--- THE DATA Enclosed Below ---

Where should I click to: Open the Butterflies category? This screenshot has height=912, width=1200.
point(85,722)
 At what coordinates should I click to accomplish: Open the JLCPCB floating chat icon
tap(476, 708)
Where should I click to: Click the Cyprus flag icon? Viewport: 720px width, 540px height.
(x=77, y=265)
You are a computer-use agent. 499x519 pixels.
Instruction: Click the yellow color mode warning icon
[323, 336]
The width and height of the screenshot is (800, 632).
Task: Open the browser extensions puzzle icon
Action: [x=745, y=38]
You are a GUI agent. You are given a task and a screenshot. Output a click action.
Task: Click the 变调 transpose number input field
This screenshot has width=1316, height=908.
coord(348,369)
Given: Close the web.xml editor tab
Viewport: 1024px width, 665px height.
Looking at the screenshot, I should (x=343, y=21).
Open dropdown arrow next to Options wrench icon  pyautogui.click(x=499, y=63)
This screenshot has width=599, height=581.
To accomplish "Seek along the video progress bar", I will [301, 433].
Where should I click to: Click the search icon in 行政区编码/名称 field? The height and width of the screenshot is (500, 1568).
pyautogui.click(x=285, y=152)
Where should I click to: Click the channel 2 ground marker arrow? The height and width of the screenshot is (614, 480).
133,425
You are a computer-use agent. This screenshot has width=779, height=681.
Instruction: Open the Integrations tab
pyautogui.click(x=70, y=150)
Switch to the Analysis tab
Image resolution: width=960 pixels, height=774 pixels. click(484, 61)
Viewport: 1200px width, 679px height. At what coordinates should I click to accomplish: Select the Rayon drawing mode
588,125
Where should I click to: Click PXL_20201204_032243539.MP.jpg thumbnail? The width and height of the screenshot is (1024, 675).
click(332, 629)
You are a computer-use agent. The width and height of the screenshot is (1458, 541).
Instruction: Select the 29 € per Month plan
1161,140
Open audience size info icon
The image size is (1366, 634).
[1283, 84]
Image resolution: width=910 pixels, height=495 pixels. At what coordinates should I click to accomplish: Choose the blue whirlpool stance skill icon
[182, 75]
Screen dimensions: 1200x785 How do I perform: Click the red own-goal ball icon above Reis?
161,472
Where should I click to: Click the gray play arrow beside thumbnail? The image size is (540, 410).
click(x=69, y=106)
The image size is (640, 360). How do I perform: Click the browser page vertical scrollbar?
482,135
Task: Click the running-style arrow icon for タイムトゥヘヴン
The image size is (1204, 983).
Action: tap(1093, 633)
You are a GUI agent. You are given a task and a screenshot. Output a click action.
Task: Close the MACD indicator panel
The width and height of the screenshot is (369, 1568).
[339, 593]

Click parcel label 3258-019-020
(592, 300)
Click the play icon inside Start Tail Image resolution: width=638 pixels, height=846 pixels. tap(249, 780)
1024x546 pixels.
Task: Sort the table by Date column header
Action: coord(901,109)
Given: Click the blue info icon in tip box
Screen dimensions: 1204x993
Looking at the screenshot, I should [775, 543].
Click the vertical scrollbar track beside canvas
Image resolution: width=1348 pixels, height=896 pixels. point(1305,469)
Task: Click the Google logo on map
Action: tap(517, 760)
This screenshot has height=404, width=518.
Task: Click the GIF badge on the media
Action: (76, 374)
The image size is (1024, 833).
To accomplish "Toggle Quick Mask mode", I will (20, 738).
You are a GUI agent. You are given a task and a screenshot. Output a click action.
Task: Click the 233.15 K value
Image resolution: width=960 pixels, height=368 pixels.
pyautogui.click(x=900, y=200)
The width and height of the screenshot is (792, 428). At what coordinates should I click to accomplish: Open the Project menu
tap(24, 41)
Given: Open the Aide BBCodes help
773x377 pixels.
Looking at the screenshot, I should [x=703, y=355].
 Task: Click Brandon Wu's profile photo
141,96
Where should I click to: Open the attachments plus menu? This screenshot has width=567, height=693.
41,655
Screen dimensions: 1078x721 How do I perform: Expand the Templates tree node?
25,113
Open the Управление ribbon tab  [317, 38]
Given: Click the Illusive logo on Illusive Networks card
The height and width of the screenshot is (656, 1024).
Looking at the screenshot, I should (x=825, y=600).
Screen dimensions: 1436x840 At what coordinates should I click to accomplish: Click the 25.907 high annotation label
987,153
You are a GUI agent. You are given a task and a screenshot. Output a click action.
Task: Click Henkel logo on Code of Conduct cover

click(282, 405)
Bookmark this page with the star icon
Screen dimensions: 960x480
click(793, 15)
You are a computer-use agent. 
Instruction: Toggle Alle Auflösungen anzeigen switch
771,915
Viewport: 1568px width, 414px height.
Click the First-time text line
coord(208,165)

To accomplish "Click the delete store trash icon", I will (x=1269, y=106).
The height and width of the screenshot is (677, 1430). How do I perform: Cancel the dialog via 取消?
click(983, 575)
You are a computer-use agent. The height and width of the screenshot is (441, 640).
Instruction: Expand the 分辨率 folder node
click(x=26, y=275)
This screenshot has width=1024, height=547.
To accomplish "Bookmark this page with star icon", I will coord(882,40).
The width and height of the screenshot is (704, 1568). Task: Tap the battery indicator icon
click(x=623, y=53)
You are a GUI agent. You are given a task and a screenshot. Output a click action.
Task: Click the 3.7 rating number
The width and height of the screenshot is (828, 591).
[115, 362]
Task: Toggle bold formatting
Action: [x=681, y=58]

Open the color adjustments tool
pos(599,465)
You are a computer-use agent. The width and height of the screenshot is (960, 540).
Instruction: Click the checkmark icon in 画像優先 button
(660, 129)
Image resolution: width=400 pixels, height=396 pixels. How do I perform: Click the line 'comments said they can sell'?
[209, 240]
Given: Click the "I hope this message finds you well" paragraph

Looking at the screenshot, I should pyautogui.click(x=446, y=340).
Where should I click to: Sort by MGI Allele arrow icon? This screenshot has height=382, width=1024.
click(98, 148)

--- End of Enclosed THE DATA ---

ACTION ITEM>
What is needed is every line from the data above that includes the string "computer", copied out.

ANSWER BOX>
You are a computer-use agent. 499x519 pixels.
You are a computer-use agent. This screenshot has width=779, height=681.
You are a computer-use agent. The width and height of the screenshot is (1458, 541).
You are a computer-use agent. 
You are a computer-use agent. The height and width of the screenshot is (441, 640).
You are a computer-use agent. The width and height of the screenshot is (960, 540).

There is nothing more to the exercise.